§ **What is expected**
Find the lines in the records below that contain "computer", and report each of them.

§ **Available data**
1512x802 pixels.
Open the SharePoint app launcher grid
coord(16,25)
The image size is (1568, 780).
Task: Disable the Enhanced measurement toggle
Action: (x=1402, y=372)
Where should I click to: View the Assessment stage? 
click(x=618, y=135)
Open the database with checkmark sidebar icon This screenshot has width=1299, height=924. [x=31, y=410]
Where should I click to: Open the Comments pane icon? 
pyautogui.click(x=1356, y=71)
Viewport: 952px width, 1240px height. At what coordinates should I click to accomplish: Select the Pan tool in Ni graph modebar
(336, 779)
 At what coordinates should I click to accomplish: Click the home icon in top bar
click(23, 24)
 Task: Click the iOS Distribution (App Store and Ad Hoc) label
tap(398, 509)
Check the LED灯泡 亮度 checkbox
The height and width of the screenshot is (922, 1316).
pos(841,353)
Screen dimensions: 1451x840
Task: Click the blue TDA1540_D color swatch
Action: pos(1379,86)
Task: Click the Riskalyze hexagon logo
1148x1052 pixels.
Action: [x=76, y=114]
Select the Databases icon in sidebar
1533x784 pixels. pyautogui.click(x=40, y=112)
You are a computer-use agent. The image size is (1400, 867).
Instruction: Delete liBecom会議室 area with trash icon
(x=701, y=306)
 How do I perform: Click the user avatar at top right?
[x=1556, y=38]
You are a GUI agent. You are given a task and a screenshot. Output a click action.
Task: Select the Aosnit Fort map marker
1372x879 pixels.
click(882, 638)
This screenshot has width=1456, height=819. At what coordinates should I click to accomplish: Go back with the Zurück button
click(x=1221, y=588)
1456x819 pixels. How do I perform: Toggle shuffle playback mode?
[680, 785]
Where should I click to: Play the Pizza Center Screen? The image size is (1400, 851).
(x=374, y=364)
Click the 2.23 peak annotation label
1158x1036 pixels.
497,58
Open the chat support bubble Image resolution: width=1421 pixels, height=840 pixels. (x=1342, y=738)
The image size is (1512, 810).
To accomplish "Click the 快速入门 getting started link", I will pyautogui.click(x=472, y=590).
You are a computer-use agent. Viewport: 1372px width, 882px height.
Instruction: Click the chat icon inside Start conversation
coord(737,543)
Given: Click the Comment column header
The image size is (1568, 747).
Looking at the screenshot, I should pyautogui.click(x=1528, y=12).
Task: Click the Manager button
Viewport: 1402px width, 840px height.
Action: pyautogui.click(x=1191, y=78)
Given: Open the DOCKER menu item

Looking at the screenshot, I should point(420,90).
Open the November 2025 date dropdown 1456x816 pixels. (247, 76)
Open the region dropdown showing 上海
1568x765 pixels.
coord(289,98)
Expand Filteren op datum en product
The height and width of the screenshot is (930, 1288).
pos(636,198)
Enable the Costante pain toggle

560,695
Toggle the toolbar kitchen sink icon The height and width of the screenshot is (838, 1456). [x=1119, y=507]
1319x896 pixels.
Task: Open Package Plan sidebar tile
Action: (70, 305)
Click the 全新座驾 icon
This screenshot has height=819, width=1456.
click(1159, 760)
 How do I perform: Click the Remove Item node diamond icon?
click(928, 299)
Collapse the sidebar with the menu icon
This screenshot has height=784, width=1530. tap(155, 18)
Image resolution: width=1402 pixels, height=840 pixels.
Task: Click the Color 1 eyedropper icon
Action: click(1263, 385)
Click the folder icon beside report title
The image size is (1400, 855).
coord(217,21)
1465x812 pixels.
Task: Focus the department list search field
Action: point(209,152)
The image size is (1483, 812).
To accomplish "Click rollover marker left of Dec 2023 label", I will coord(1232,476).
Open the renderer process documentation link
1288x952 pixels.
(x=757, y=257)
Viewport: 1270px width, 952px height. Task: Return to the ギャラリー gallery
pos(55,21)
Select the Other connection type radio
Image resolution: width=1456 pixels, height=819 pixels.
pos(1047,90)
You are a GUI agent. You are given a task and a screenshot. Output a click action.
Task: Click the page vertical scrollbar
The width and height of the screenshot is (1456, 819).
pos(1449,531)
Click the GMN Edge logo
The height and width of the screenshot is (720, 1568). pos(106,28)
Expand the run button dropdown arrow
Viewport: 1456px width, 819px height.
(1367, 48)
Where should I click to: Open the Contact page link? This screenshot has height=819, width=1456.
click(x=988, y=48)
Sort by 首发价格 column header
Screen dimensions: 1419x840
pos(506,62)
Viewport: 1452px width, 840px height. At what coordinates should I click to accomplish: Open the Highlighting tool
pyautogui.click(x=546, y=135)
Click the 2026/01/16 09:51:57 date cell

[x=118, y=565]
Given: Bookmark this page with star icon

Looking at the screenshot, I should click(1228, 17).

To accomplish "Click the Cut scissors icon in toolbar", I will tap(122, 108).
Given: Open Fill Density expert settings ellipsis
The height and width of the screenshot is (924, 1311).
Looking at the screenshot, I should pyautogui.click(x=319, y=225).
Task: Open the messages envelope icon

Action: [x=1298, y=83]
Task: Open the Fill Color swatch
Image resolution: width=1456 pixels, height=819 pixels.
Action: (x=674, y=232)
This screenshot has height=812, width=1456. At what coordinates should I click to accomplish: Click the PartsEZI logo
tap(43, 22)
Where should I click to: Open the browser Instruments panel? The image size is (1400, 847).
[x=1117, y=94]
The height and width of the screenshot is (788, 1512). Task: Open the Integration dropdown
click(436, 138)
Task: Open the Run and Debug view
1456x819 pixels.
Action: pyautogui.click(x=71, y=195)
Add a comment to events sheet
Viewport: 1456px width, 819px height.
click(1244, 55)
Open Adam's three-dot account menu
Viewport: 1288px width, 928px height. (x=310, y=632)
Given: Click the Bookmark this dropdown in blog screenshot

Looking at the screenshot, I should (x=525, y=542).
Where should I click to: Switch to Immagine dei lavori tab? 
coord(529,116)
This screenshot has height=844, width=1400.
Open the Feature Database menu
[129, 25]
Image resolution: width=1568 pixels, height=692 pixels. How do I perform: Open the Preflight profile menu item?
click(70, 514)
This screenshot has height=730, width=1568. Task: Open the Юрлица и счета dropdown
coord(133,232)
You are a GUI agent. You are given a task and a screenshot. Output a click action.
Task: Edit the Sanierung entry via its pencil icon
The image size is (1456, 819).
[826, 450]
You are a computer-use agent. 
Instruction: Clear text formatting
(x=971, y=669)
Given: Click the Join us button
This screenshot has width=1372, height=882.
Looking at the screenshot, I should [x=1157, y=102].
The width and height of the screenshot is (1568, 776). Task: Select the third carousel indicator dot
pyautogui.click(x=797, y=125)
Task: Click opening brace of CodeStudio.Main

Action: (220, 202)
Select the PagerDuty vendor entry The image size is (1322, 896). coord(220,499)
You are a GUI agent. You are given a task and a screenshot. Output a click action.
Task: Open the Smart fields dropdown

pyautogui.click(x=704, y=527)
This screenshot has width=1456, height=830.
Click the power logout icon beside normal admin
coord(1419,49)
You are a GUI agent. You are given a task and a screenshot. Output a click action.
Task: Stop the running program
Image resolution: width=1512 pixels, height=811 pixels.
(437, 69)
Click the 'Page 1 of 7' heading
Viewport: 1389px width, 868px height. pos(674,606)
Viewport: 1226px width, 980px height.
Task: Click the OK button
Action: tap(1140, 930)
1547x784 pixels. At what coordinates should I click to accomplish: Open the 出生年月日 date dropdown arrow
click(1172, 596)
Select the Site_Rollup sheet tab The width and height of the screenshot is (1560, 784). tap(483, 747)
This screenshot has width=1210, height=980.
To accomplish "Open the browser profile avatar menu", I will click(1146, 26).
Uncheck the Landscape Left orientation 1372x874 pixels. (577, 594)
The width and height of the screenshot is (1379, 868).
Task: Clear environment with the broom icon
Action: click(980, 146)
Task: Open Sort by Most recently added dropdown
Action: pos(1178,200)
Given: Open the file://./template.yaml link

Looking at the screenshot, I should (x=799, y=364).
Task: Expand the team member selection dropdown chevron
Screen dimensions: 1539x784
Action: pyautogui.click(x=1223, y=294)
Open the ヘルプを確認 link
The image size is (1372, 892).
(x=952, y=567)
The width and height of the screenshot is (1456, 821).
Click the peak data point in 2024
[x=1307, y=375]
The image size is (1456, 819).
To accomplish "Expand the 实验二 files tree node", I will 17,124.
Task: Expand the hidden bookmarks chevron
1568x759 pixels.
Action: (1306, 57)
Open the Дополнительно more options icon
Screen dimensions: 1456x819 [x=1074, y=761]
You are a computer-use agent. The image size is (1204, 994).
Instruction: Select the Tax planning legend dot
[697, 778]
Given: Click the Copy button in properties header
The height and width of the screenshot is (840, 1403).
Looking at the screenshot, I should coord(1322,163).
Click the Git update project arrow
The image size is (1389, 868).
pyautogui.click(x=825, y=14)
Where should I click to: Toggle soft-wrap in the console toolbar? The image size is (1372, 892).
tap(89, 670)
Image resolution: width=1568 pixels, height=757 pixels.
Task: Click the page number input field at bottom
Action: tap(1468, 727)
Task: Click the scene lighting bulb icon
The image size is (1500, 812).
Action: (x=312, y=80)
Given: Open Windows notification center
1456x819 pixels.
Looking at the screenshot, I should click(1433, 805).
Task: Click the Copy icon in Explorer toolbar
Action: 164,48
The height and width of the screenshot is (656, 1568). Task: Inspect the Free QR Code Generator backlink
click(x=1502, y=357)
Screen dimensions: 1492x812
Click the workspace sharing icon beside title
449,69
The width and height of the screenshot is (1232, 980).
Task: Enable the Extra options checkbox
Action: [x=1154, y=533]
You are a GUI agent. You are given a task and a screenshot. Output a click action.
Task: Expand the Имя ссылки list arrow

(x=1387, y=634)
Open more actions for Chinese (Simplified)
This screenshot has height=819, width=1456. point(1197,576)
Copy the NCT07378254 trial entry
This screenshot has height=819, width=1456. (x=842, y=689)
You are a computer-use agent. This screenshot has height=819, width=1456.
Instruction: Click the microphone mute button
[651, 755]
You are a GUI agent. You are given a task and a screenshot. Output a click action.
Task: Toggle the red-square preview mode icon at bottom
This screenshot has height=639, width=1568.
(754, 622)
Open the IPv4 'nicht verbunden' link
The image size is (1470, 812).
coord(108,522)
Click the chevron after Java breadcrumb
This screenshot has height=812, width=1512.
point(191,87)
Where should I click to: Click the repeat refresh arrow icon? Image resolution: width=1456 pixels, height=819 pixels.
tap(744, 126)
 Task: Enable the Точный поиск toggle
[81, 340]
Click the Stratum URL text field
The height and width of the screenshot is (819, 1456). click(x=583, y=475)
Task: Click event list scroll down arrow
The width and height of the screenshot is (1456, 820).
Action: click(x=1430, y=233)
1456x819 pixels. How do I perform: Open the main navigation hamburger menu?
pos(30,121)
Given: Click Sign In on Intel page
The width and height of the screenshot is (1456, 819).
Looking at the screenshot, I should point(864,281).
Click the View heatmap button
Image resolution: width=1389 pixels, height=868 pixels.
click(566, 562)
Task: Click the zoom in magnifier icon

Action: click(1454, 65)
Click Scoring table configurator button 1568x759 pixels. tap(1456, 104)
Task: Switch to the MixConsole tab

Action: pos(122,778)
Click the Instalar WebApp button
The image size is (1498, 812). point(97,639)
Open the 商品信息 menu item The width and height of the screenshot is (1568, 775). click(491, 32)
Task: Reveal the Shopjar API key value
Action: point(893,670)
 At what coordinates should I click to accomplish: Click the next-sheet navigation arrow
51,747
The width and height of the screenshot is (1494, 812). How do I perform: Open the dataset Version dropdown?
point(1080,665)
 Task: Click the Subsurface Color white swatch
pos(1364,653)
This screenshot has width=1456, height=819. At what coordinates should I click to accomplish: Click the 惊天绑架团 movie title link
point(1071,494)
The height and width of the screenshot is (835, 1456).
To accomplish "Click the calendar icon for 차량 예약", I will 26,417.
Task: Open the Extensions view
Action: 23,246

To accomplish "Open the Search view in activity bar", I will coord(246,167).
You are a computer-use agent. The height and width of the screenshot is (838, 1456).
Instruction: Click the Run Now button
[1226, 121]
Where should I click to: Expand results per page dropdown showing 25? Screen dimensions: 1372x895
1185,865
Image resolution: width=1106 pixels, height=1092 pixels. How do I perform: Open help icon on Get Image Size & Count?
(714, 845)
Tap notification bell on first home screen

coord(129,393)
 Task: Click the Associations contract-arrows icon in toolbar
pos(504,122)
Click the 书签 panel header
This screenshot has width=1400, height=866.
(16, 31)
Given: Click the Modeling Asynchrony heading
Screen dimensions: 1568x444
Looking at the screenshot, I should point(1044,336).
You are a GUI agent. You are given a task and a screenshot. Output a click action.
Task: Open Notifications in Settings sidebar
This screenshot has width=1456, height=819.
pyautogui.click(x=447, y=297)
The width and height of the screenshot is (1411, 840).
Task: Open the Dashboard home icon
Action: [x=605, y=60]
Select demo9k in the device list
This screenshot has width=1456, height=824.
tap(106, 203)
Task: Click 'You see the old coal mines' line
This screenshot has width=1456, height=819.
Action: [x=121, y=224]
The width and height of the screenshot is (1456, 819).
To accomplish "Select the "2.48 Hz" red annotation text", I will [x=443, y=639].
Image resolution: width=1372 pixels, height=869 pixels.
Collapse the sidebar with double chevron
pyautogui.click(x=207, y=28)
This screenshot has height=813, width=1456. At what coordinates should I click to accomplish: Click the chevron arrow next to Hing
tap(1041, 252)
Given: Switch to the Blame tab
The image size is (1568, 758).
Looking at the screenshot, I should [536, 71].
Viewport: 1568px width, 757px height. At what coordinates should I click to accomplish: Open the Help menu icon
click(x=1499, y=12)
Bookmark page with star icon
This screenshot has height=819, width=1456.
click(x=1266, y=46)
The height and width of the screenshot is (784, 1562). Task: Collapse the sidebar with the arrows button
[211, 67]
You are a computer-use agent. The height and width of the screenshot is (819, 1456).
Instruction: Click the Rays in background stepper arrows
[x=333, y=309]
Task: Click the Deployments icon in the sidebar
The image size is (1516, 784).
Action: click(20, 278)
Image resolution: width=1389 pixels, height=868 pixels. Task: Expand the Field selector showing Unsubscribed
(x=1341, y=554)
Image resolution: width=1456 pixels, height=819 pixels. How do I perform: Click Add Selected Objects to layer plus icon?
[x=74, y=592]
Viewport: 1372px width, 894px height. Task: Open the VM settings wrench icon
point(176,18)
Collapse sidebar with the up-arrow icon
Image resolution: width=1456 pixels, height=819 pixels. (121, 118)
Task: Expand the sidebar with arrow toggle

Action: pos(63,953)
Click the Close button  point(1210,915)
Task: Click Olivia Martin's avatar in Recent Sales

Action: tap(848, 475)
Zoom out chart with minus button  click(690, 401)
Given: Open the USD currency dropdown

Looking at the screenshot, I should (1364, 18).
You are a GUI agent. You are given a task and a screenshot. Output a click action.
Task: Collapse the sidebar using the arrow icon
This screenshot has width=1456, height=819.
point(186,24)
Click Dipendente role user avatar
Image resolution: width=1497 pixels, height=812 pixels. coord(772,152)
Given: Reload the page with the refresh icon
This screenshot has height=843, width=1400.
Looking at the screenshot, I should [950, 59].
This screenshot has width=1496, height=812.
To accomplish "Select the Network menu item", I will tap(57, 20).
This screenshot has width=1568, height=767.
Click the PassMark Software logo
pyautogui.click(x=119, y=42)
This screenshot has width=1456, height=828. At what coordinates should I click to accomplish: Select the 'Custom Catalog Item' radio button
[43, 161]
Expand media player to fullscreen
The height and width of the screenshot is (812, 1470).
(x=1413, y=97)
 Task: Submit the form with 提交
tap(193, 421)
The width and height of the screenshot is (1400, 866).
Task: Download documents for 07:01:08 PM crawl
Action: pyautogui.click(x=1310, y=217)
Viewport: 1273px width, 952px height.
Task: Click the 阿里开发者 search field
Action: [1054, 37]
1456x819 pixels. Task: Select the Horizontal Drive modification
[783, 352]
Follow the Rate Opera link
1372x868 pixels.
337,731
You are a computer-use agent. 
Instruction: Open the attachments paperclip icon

§ **Solution**
You are a computer-use agent. The image size is (1400, 867).
You are a computer-use agent. Viewport: 1372px width, 882px height.
You are a computer-use agent. 
You are a computer-use agent. The image size is (1204, 994).
You are a computer-use agent. This screenshot has height=819, width=1456.
You are a computer-use agent. The height and width of the screenshot is (838, 1456).
You are a computer-use agent. The height and width of the screenshot is (819, 1456).
You are a computer-use agent. 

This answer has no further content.